** Problem to solve **
Transcribe word for word the passage of the Solr highlighting thread starting at "For what I need, using" and ending at "to do this.".

Re: Document match with no highlight

Phong Dais Fri, 13 May 2011 03:17:48 -0700

Pierre,

Merci beaucoup Pierre. :)


You saved me a lot of time and headache.

>As I understand WordDelimiterFilter :
> >"0176 R3 1.5 TO" should we tokenized with tokens "R3" overlapping with "R"
> and "3", and "15" overlapping with "1" and "5"
>

>This parmeters are set to 0 for query, but having them set to 1 should not
> correct your problem unless you search for "R3 1.5".
>

You are correct.


>
> >I think you have to either
> > - set this parameters to 0 in index, but your query won't match anymore
> > - wait for correction to be released in a new solr version,
> > - use solr trunk,
> > - or backport the modifications in the lucene-highlighter version you
> use.
>

For what I need, using 0 for the index should do the trick.  I did not want
my query to match.


> >I did a backport for solr 1.4.1 since I won't move to 3.0 until some time,
> so please ask if you have question about how to do this.
>

I don't anticipate the need for a backport but is there any wiki out there
that outline this process?

Regards,
Phong


>
> -----Message d'origine-----
> De : Phong Dais [mailto:phong.gd...@gmail.com]
> Envoyé : jeudi 12 mai 2011 20:06
> À : solr-user@lucene.apache.org
> Objet : Re: Document match with no highlight
>
> Hi,
>
> I read the link provided and I'll need some time to digest what it is
> saying.
>
> Here's my "text" fieldtype.
>
> <fieldtype name="text" class="solr.TextField" positionIncrementGap="100">
>  <analyzer type="index">
>    <tokenizer class="solr.WhitespaceTokenizerFactory"/>
>    <filter class="solr.StopFilterFactory" ignoreCase="true"
> words="stopwords.txt" enablePositionIncrements="true"/>
>    <filter class="solr.WordDelimeterFilterFactory" generateWordParts="1"
> generateNumberParts="1"
>      catenateWords="1" catenateNumbers="1" catenateAll="0"
> splitOnCaseChange="1"/>
>    <filter class="solr.LowerCaseFilterFactory"/>
>    <filter class="solr.SnowballPorterFilterFactory" language="English"
> protected="protwords.txt"/>
>  </analyzer>
>  <analyzer type="query">
>    <tokenizer class="WhitespaceTokenizerFactory"/>
>    <filter class="solr.SynonymFilterFactory" synonyms="synonyms.txt"
> ignoreCase="true" expand="true"/>
>    <filter class="solr.StopFilterFactory" ignoreCase="true"
> words="stopwords.txt" enablePositionIncrements="true"/>
>    <filter class="solr.WordDelimeterFilterFactory" generateWordParts="1"

** Data excerpt **
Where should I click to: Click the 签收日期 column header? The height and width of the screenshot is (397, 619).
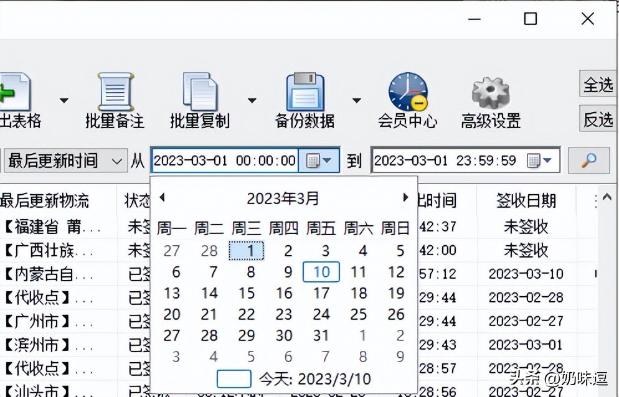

** Written response **
For what I need, using 0 for the index should do the trick.  I did not want
my query to match.


> >I did a backport for solr 1.4.1 since I won't move to 3.0 until some time,
> so please ask if you have question about how to do this.